[WHAT THE TASK ASKS]:
A complete, exact copy of the data is the required answer.

[EXTRACTED ENTRIES]:
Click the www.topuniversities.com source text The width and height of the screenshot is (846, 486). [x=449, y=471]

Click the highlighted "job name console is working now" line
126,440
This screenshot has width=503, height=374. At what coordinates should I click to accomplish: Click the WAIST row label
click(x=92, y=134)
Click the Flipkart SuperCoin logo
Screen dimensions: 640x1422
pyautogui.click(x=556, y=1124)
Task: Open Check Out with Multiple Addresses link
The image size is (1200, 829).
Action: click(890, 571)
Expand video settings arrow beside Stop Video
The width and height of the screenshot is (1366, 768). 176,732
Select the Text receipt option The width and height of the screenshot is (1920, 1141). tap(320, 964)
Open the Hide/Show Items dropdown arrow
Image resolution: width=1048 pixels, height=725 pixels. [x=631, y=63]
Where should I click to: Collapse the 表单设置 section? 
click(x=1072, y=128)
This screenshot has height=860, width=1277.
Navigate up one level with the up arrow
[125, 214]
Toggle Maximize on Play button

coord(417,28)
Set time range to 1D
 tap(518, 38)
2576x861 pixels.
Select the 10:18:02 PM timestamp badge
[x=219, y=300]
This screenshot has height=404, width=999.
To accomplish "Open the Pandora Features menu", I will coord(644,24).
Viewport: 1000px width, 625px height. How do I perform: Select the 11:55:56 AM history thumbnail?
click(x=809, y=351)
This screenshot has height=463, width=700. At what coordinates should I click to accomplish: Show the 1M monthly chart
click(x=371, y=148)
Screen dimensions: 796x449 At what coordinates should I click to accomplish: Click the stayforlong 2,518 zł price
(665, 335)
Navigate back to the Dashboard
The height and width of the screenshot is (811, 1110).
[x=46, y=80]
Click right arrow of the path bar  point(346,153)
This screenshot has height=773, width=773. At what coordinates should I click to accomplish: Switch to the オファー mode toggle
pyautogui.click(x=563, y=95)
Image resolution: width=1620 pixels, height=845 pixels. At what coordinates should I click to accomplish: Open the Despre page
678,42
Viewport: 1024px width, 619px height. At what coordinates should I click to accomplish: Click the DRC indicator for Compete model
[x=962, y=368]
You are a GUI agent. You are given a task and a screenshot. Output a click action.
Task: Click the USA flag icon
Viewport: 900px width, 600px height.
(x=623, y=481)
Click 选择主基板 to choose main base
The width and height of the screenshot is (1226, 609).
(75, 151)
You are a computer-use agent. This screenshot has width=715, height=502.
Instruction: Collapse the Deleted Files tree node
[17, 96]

[SOLUTION TO THIS TASK]:
Click the www.topuniversities.com source text The width and height of the screenshot is (846, 486). [x=449, y=471]

Click the highlighted "job name console is working now" line
126,440
This screenshot has width=503, height=374. At what coordinates should I click to accomplish: Click the WAIST row label
click(x=92, y=134)
Click the Flipkart SuperCoin logo
Screen dimensions: 640x1422
pyautogui.click(x=556, y=1124)
Task: Open Check Out with Multiple Addresses link
The image size is (1200, 829).
Action: click(890, 571)
Expand video settings arrow beside Stop Video
The width and height of the screenshot is (1366, 768). 176,732
Select the Text receipt option The width and height of the screenshot is (1920, 1141). tap(320, 964)
Open the Hide/Show Items dropdown arrow
Image resolution: width=1048 pixels, height=725 pixels. [x=631, y=63]
Where should I click to: Collapse the 表单设置 section? 
click(x=1072, y=128)
This screenshot has height=860, width=1277.
Navigate up one level with the up arrow
[125, 214]
Toggle Maximize on Play button

coord(417,28)
Set time range to 1D
 tap(518, 38)
2576x861 pixels.
Select the 10:18:02 PM timestamp badge
[x=219, y=300]
This screenshot has height=404, width=999.
To accomplish "Open the Pandora Features menu", I will coord(644,24).
Viewport: 1000px width, 625px height. How do I perform: Select the 11:55:56 AM history thumbnail?
click(x=809, y=351)
This screenshot has height=463, width=700. At what coordinates should I click to accomplish: Show the 1M monthly chart
click(x=371, y=148)
Screen dimensions: 796x449 At what coordinates should I click to accomplish: Click the stayforlong 2,518 zł price
(665, 335)
Navigate back to the Dashboard
The height and width of the screenshot is (811, 1110).
[x=46, y=80]
Click right arrow of the path bar  point(346,153)
This screenshot has height=773, width=773. At what coordinates should I click to accomplish: Switch to the オファー mode toggle
pyautogui.click(x=563, y=95)
Image resolution: width=1620 pixels, height=845 pixels. At what coordinates should I click to accomplish: Open the Despre page
678,42
Viewport: 1024px width, 619px height. At what coordinates should I click to accomplish: Click the DRC indicator for Compete model
[x=962, y=368]
You are a GUI agent. You are given a task and a screenshot. Output a click action.
Task: Click the USA flag icon
Viewport: 900px width, 600px height.
(x=623, y=481)
Click 选择主基板 to choose main base
The width and height of the screenshot is (1226, 609).
(75, 151)
You are a computer-use agent. This screenshot has width=715, height=502.
Instruction: Collapse the Deleted Files tree node
[17, 96]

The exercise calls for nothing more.